### O QUE SE PEDE
Reproduza fielmente a passagem do trecho sobre tesão e pandemia que se inicia com as palavras "Pois a palavra" e se encerra com "Faz sentido.".

### TRECHO FORNECIDO

Pois a palavra tesão anda aparecendo muito nos escritos sobre a pandemia. Para não ser mentiroso, é a falta de tesão que anda sendo citada. Em artigo recente a antropóloga e escritora Mirian Goldenberg mencionou a falta de tesão de muita gente da nossa idade, que não está conseguindo se interessar pelo outro por causa das tristezas que estamos atravessando. Como é que eu vou pensar em sexo e prazer se tem tanta gente sofrendo e morrendo?
Faz sentido.
Entretanto, com todo o respeito, me permito contar aqui uma história de tesão e pandemia, que está acontecendo neste momento – toda hora é hora de tesão – com um casal de conhecidos meus. A bem da verdade, eu conheço mais ele – Roberto, 74 anos – do que ela, Antonia, 66. Roberto não é negacionista, pelo contrário. Segue as orientações de isolamento social, usa máscara, aguarda pacientemente a chegada da vacina e se escandaliza com o rumo que a pandemia vai tomando no nosso país.

### Registros contidos em um conjunto de dados
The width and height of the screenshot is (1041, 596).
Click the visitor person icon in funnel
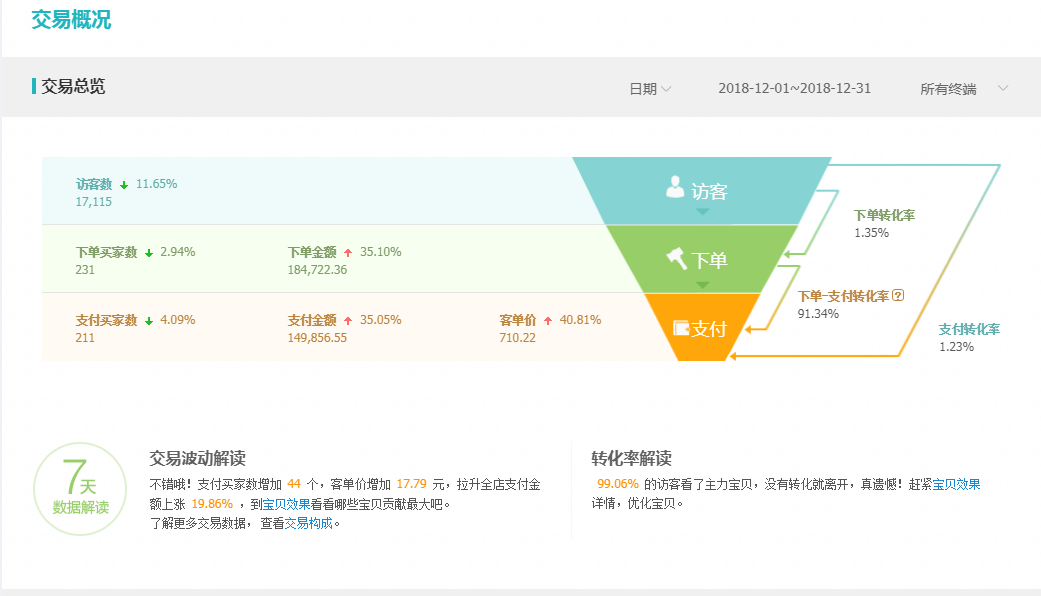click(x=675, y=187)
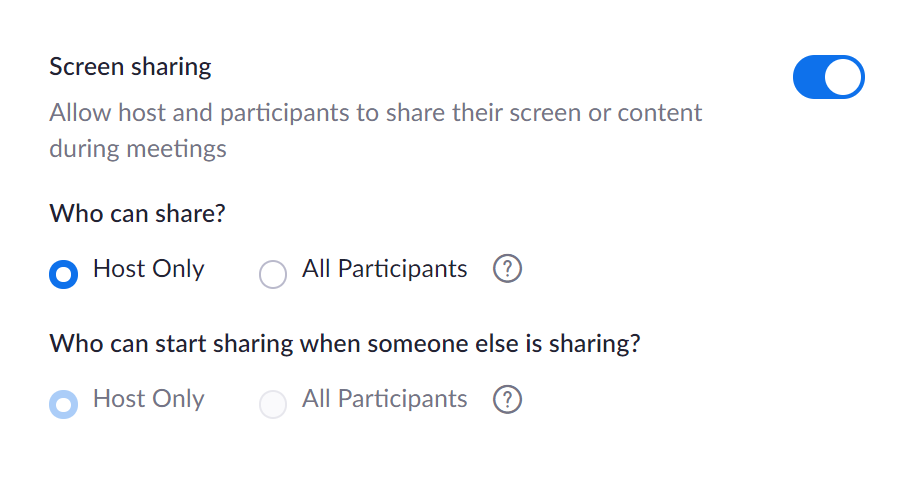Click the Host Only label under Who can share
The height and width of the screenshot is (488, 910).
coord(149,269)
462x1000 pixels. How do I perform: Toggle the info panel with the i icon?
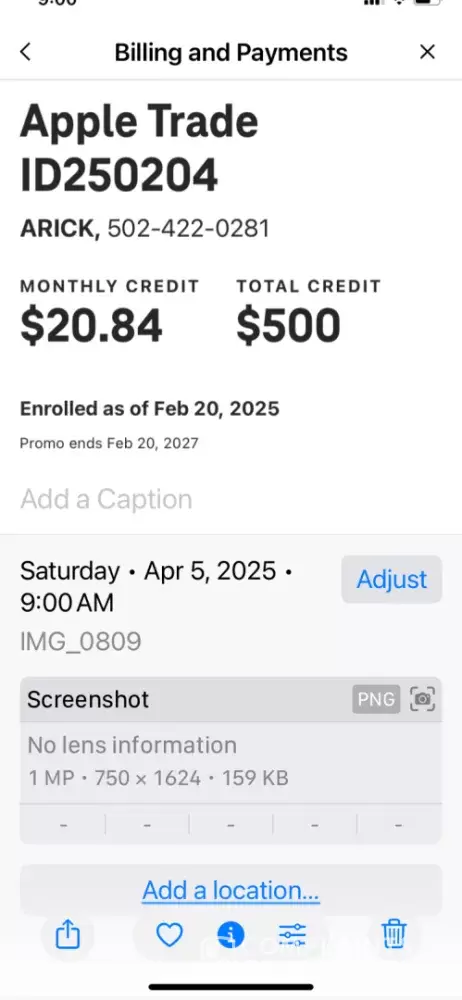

### RESPOSTA FINAL
Pois a palavra tesão anda aparecendo muito nos escritos sobre a pandemia. Para não ser mentiroso, é a falta de tesão que anda sendo citada. Em artigo recente a antropóloga e escritora Mirian Goldenberg mencionou a falta de tesão de muita gente da nossa idade, que não está conseguindo se interessar pelo outro por causa das tristezas que estamos atravessando. Como é que eu vou pensar em sexo e prazer se tem tanta gente sofrendo e morrendo?
Faz sentido.